[DATA FOR THIS TASK]
◆ ◆ ◆ ◆ ◆ ◆ ◆
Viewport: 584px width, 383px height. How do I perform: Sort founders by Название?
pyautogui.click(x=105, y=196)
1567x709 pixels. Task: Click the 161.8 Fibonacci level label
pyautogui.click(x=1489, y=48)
◆ ◆ ◆ ◆ ◆ ◆ ◆
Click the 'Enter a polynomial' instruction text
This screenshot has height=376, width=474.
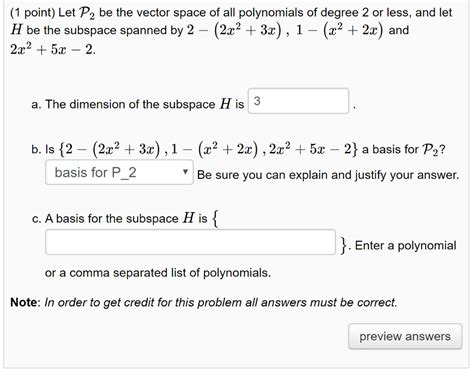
◆ ◆ ◆ ◆ ◆ ◆ ◆
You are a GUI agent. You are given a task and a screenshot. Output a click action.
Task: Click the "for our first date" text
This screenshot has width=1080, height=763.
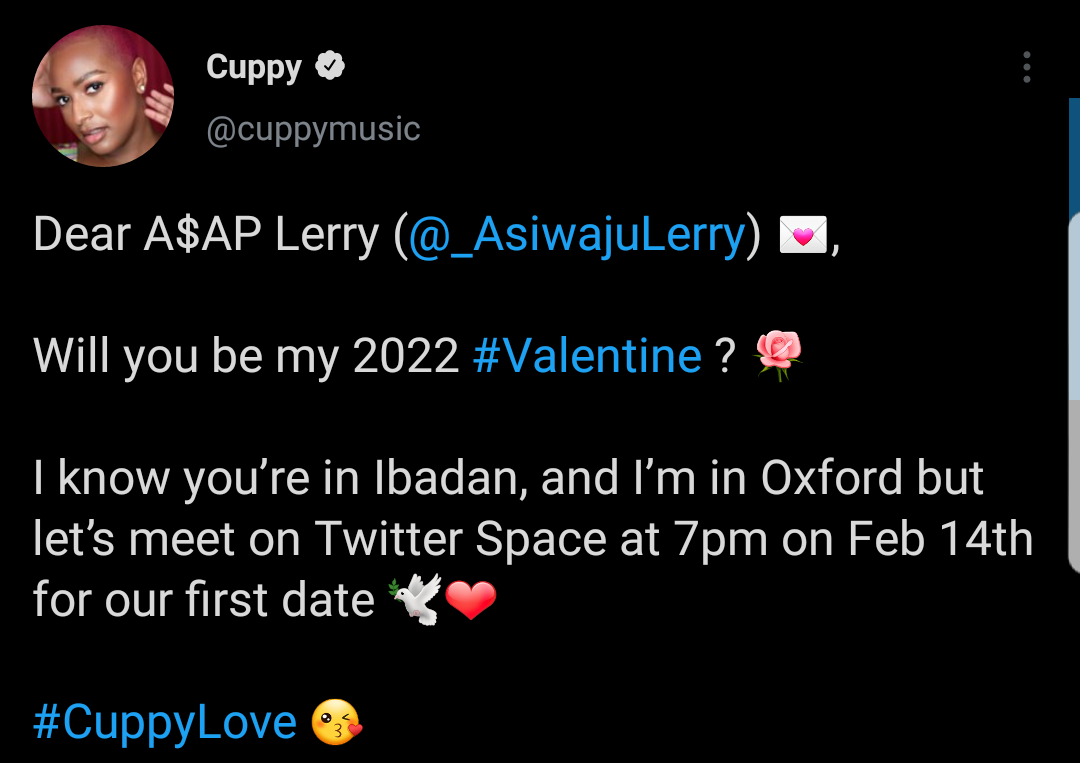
◆ ◆ ◆ ◆ ◆ ◆ ◆
[PROBLEM REQUIREMENTS] Scale the material from the line containing "1567x709 pixels. Task: Click" through the line containing "pyautogui.click(x=1489, y=48)" and output those lines again, requests included. Multiply each click coordinate in the answers by 1.4 and round to whole numbers, rounding halves up.

[ANSWER TO THE TASK]
1567x709 pixels. Task: Click the 161.8 Fibonacci level label
pyautogui.click(x=2085, y=67)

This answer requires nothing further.